» **SOURCE EXCERPT**:
— begin —
Andy the world needs all kinds of life styles to make it work .you have a gift .been in your shop and its awesome and organized .call it what you want its a good thing to have


----------



## toeachhisown (Eddie) (Mar 30, 2011)

Matt Stauffer when you get that bench it will open up many project . dont give up on it and Chris Schwarz is a master of the craft ,he has many years of knowledge so its not a fair gauge to set a time frame on seems to me .you will get it in your own time . as it says there is a time and a season for everything ''Ecclesiastes Chapter 3'' love that signature too

Paul paying project are good ones to have finished and i know what you mean about the block s

Andrew im sure we have lots of company but we just keep on keeping on .my friend


----------



## toeachhisown (Eddie) (Mar 30, 2011)

watermark a friend of mine has a signature ''-Jeff - I have not failed. I've just found 10,001 ways that won't work.''
i have a rocker that i have taken apart and re done so much i stopped counting the times but we will get it some where along the way . dont give up keep trying it will fall together


----------



## JonHitThingWithRock (Sep 7, 2013)

I'm usually pretty good about seeing projects through to completion, especially christmas gifts, due to the time constraint, but one group of similar projects activates the lazy part of my brain, it's an entire wall of cabinets (or will be someday), melamine boxes with pine faceframes and doors, they're not particularly hard to build, the finish is somewhat tricky, as it's a 2-tone stain then 3 coats of sprayed water-based finish, but nothing too daunting. I think it might be the realization that once they're done I have to manhandle 640,000 tons of melamine down the stairs, around a tight corner, and into final position before I can put my clothes in them, wish I'd have used plywood, but it would have quadrupled the cost.


----------



## Rayne (Mar 9, 2014)

Now that you mention it, here's my progress of the workbench. The frame is done and am about to attach the top and then design drawers for storage and lay out a 1/2" ply for the bottom as a shelf.


----------



## toeachhisown (Eddie) (Mar 30, 2011)

Man Rayne thats going to be one sweet bench,wish i had of put draws on mine heres mine .i used the same legs as you did and its pretty steady
http://lumberjocks.com/projects/64647
heres a point of view from one of the wood masters. that i found out to be true thou mine is not as nice as his hes right on them 
//www.youtube-nocookie.com/v/WknobsLBUcg?hl=en_US&version=3


----------



## MrRon (Jul 9, 2009)
— end —
» **PROVIDED DATA**:
— begin —
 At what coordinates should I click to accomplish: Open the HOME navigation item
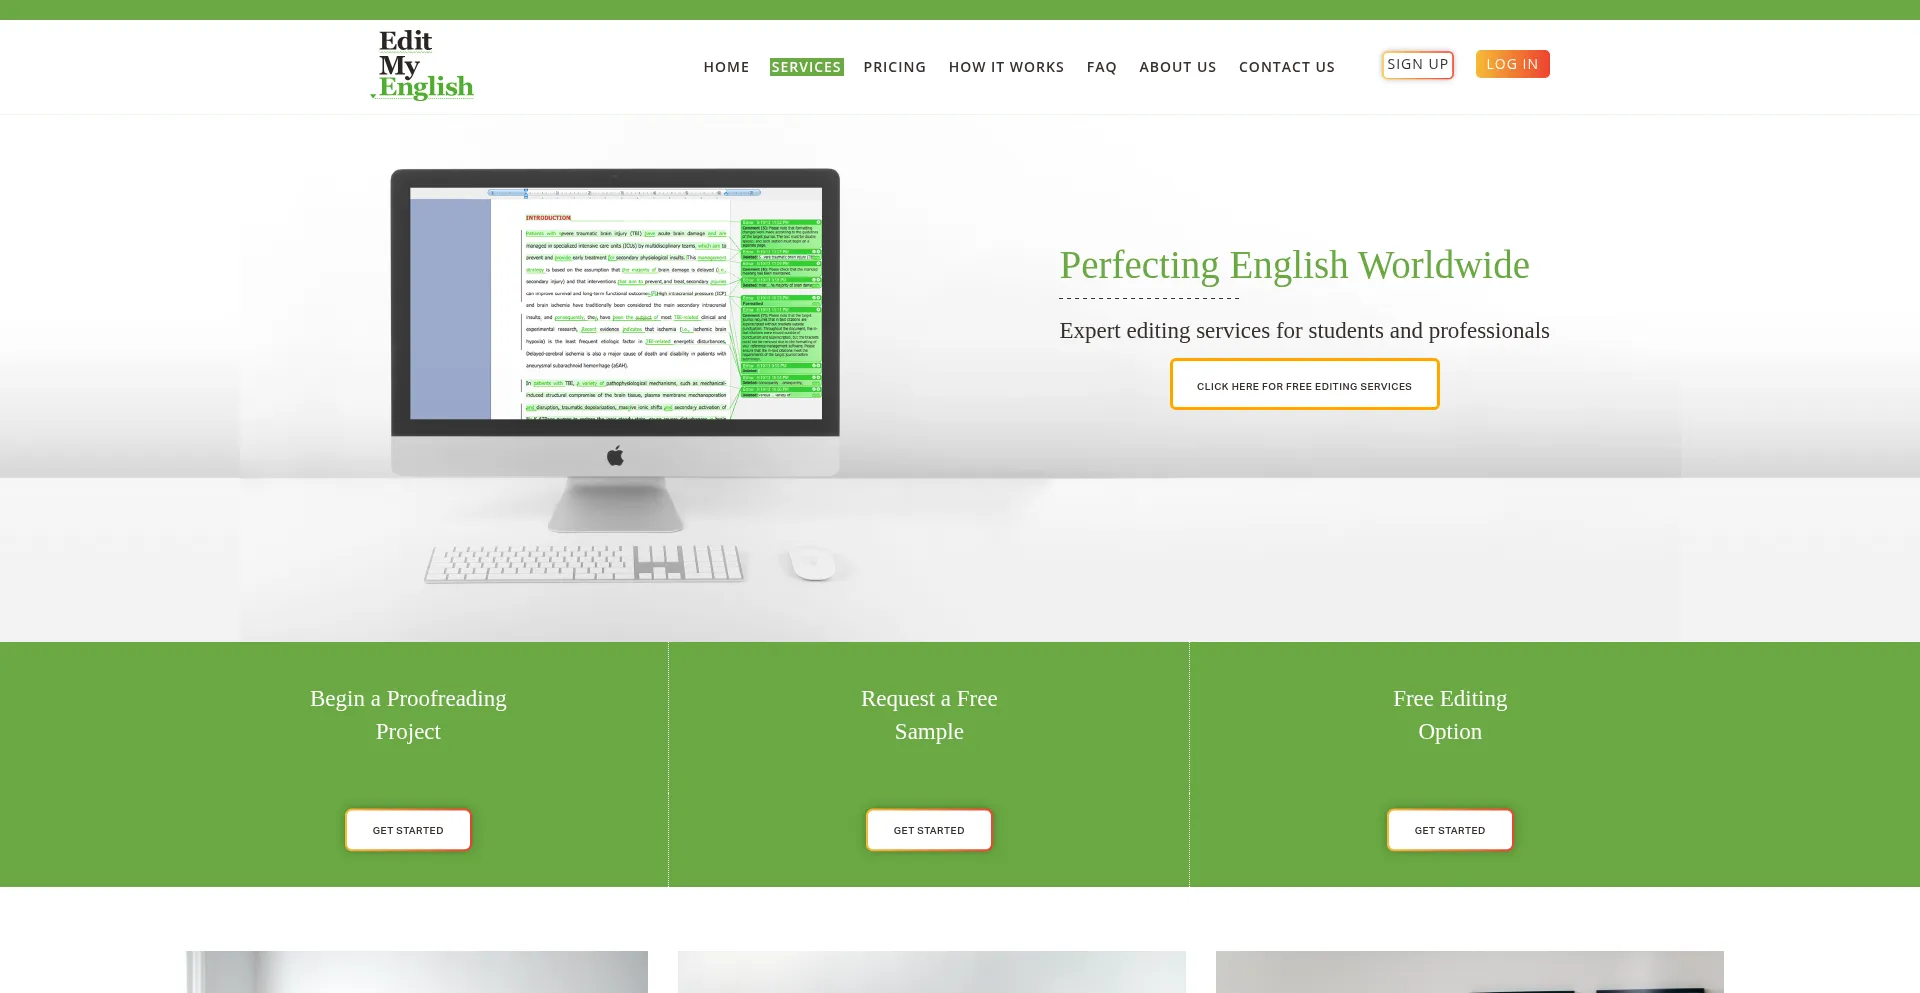[x=726, y=67]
— end —
» **TASKS**:
A – In the woodworking forum thread, what does Rayne plan to lay out for the bottom shelf of the workbench?
B – Return the woodworking forum thread's text from "## Rayne (Mar" up to and including "as a shelf.".
C – Continue the woodworking forum thread from where it stops.

» **WRITTEN RESPONSES**:
A – A 1/2" ply.

B –
## Rayne (Mar 9, 2014)

Now that you mention it, here's my progress of the workbench. The frame is done and am about to attach the top and then design drawers for storage and lay out a 1/2" ply for the bottom as a shelf.

C –
I have 4 unfinished projects. I got to the point where I couldn't continue for lack of funds. When some other project came along, any money available would go to that new project. Aside from the lack of money, I have several excuses; "it's too hot, it's too cold, my back hurts, the shop is a mess, etc." When I'm not making excuses, I'm on my CAD dreaming up new ideas. Some of my unfinished projects are: 2 CNC routers, adjustable height workbench, DC intake manifold, finishing shop insulation and paneling.


----------



## Ocelot (Mar 6, 2011)

I sat down May 1st and listed about 50 unfinished projects at work (software, not woodworking). I think I've checked off 3 or 4 of them since then and added a few more. Your projects are finished when you've finished breathing.

At home, I don't count 'em.

-Paul


----------



## KE4NYV (May 25, 2014)

Back when we (NASA) went on furlough/shutdown I decided to start a new project, since I had no idea how long we would be out of work. I designed and started to build a machinist's chest. Poplar drawers, with red oak fronts. Here is the current state:


----------



## GDH (Mar 11, 2014)

I thnk I might win the dubious award for unfinished projects. My son spotted two CD cases (based off of a Doug Stowe design) that I started on about ten years ago. Son mentioned I had taken so long to get to the current unfinished state…...that CD's have now been replaced by all of the downloadable music types. Sad but true. I've already machined the dados into both, so, can't modify them now to any other type of case design….....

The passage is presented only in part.